**WHAT THE TASK REQUIRES**
The response must be made up of the lines in the entries below that contain "chevron".
--- SOURCE DATA Enclosed Below ---
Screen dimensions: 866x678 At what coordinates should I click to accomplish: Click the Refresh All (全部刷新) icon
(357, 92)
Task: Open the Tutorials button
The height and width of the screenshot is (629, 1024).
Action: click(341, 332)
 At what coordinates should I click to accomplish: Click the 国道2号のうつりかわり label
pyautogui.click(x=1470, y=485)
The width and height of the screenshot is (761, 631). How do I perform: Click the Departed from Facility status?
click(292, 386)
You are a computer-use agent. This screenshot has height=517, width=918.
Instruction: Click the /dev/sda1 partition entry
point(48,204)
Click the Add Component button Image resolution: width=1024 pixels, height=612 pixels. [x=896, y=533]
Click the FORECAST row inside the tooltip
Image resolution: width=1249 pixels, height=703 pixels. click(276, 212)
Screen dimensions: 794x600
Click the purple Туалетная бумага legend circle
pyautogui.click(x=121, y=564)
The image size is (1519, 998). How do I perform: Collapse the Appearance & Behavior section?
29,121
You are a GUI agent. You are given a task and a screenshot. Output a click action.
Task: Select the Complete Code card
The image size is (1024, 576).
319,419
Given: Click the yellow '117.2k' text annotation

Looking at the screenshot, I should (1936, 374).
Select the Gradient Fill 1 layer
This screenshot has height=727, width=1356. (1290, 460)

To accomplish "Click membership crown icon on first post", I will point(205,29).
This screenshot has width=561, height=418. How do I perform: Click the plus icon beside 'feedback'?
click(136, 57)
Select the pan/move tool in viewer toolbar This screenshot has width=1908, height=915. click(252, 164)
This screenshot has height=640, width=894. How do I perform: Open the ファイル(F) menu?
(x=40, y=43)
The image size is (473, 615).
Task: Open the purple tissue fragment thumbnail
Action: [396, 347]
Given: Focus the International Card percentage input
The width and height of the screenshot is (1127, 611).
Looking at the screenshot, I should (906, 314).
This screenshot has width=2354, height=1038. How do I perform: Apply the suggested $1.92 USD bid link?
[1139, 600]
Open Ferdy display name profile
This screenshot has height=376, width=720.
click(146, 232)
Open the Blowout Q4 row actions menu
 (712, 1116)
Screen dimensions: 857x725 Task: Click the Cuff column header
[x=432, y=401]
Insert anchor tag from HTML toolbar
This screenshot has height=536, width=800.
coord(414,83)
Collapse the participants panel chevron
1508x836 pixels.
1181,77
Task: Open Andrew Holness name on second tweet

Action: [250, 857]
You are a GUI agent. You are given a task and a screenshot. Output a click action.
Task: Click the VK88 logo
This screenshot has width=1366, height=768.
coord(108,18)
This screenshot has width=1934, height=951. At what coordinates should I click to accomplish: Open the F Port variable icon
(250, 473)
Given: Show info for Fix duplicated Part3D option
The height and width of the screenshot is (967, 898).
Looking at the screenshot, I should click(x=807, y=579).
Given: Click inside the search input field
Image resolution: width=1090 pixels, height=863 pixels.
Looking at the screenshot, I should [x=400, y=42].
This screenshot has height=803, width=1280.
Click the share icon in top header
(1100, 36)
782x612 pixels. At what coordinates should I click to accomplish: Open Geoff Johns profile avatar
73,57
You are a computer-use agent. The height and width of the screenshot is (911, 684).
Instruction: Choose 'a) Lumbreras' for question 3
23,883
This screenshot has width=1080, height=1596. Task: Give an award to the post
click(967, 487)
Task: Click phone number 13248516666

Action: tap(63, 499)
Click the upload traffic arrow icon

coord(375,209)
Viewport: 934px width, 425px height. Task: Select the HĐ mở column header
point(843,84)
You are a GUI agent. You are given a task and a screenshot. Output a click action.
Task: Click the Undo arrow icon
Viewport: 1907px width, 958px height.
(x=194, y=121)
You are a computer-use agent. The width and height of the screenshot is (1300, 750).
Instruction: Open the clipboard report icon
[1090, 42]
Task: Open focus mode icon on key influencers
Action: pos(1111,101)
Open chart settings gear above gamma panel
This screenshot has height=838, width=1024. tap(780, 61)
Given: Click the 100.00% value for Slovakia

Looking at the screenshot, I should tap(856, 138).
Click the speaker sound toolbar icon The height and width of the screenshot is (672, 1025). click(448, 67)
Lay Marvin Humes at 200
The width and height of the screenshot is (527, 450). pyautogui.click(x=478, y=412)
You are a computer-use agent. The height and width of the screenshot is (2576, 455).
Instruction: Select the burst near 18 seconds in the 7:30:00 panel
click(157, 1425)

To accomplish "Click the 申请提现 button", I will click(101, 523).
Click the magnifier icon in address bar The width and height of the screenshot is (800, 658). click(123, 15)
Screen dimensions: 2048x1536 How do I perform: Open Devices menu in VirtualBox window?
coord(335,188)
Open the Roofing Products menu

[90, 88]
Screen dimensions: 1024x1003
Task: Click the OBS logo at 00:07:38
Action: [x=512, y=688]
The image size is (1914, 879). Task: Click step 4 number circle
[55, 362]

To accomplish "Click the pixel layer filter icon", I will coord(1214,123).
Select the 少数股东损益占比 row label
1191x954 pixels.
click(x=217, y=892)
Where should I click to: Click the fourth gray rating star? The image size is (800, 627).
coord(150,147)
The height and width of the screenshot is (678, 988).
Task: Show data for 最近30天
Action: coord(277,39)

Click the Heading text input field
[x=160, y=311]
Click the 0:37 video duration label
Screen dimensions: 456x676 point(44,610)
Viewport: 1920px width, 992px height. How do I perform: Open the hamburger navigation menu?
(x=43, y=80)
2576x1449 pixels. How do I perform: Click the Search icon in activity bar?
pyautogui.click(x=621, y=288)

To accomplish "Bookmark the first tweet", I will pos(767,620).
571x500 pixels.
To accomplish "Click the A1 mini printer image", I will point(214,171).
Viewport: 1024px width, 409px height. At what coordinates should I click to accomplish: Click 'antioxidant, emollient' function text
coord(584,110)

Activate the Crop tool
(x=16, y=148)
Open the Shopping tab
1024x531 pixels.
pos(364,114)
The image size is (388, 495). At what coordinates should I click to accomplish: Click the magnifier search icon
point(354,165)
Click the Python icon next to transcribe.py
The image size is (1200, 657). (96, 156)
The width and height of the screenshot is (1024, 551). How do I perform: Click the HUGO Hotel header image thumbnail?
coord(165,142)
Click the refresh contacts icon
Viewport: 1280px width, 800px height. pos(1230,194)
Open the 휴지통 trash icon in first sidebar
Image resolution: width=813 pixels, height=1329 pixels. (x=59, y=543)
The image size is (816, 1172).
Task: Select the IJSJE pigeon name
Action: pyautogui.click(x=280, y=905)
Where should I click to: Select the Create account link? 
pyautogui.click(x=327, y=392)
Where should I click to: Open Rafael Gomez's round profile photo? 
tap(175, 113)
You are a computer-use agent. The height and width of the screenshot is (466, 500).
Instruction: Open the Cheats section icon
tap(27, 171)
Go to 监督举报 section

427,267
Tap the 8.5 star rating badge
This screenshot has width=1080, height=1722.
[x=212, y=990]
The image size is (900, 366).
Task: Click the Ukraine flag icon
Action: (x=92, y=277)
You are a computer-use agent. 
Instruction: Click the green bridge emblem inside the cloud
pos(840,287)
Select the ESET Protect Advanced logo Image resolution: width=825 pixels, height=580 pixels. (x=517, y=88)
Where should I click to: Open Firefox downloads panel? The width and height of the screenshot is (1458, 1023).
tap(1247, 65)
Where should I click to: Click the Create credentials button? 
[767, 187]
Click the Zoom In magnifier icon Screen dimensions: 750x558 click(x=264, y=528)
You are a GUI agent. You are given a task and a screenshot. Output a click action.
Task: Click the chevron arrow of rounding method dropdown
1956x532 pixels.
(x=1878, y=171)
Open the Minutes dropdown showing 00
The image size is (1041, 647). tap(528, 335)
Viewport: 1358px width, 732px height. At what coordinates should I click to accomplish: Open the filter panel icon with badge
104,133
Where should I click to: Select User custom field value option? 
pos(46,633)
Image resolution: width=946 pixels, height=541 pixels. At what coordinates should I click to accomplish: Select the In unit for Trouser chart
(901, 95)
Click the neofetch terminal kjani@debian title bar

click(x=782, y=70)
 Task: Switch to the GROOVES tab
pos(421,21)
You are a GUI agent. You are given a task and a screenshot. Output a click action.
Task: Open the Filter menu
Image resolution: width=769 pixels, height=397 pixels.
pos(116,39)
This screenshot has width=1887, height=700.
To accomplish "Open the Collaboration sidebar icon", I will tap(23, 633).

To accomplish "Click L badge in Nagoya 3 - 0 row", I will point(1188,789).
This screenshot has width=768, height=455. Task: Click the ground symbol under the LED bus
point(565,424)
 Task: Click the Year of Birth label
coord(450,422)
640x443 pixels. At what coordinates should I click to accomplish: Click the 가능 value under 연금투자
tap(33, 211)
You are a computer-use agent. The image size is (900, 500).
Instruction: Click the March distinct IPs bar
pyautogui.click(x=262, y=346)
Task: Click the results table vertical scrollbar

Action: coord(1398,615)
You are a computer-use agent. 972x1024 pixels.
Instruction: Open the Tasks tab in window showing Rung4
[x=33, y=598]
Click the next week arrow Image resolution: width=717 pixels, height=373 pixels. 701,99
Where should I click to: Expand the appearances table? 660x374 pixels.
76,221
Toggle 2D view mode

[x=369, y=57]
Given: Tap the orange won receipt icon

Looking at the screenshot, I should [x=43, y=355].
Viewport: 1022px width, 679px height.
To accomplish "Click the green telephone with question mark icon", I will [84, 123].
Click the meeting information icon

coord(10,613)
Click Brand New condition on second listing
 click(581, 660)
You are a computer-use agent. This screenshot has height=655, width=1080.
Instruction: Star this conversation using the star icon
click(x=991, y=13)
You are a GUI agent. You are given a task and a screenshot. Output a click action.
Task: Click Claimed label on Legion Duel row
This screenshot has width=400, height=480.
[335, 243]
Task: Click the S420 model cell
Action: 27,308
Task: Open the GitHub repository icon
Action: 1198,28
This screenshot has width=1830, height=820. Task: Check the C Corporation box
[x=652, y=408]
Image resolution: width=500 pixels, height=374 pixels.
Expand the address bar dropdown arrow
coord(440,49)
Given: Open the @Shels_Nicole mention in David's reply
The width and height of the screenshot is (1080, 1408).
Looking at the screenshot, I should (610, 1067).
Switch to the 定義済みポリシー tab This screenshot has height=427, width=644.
--- End of Enclosed SOURCE DATA ---
**EXPECTED OUTPUT**
Collapse the participants panel chevron
Task: Click the chevron arrow of rounding method dropdown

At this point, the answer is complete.